Vin et hors-d'oeuvre à volonté. Musique criarde crachée par des DJ. Orchestres de rue. Pendant quelques heures jeudi soir, l'industrie new-yorkaise de la mode a décidé de faire la fête et d'oublier cette récession qui lui fait la vie dure depuis un an.

En marge de la Semaine de la mode de New York, plus de 800 boutiques de la Grosse Pomme ont participé à la première édition de Fashion's Night Out. Le concept : étirer la fermeture des boutiques jusqu'à 23 h dans une ambiance festive. L'idée du maire Michael Bloomberg et de l'éditrice toute puissante du magazine Vogue aux États-Unis, Anna Wintour, a profité aux boutiques québécoises ayant pignon sur rue à New York. Aldo a reçu 4500 clients jeudi soir, une hausse de 200 % comparativement à son achalandage habituel de 1500 clients. «Les gens restent quand même prudents, dit Douglas Bensadoun, directeur artistique d'Aldo. Ils ont moins la tentation d'acheter, ils font plus de lèche-vitrine.»
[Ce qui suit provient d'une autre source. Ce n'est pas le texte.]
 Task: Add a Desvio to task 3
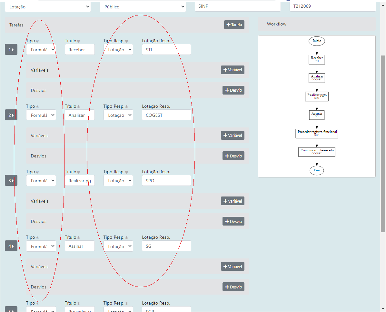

L'affluence de Fashion's Night Out a tout de même permis de doubler les revenus de la soirée chez Aldo – une hausse qui arrivera à peine à couvrir les coûts supplémentaires de la soirée. C'est qu'Aldo a célébré le début de la Semaine de la mode en grand : un DJ en permanence et un concours de défilé animé par un animateur de MTV et une mannequin de l'émission de télé America's Next Top Model. «Pour nous, c'est davantage une soirée symbolique, dit Douglas Bensadoun. C'est une façon d'aider l'industrie à prendre un peu d'élan. On dit aux gens de prendre confiance, de sortir plus, de mettre plus d'argent dans l'économie»

Aldo peut bien se payer quelques extravagances. Malgré la récession, le détaillant québécois de chaussures a gagné des parts de marché dans ses 330 magasins aux États-Unis, dont une quinzaine dans la Grosse Pomme. «Nous avons récupéré des parts de marché, car les clients plus fortunés qui magasinaient dans des boutiques haut de gamme reviennent chez nous, où les souliers coûtent entre 50 $ et 150 $», dit Douglas Bensadoun.
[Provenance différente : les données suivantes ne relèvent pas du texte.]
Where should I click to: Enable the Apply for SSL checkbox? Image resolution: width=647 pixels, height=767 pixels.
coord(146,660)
La soirée d'ouverture de Fashion Week a été aussi couronnée de succès chez Tristan, qui a réalisé l'une de ses meilleures journées de ventes de l'année – à l'exception du temps des Fêtes, évidemment. Jeudi soir, son magasin situé au coeur du quartier des affaires de Manhattan a accueilli 800 clients jusqu'à 22 h 30. Malgré les rabais de 20 % offerts sur toute la marchandise, Tristan a doublé ses revenus habituels. «Ça fait du bien», dit en riant Marc Gaucher, le superviseur du magasin pour Tristan.

L'engouement de Fashion's Night Out a été plus mitigé chez Parasuco. Le géant québécois du jeans possède un superbe magasin dans le quartier branché de SoHo, mais celui-ci était presque vide jeudi soir. «Ce n'est pas la grosse affaire ce soir, mais nos ventes en 2009 ont augmenté par rapport à l'an dernier à cause des touristes européens qui viennent profiter du taux de change à New York, dit la gérante Melissa Komery. J'ai notamment beaucoup d'Allemands qui achètent mes jeans, qui sont entre 75 $ et 210 $. En Europe, ils paient au moins 300 $ pour la même qualité.»

Certaines marques québécoises profitent de la récession afin de tenter leur chance dans la capitale de la mode en Amérique du Nord. C'est le cas de Mackage, un fabricant de manteaux et de sacs qui loue un local pour le mois de septembre dans le quartier industriel retapé de Meatpacking, à Manhattan. «Nous avons pris cette décision à cause de Fashion's Night Out, dit la designer Elisa Dahan. C'est un événement pour encourager les gens à faire du shopping et il faut en profiter.»

Question de faire les choses en grand, Mackage a invité la mannequin québécoise Irina Lazareau à agir comme DJ pour la soirée. Bonne idée pour l'entreprise québécoise, qui ne peut de toute façon se payer une vedette comme Justin Timberlake, qui passait la soirée chez Sasks sur la 5e Avenue, ou encore comme Gwen Stefani, engagée par  Bloomingdale's.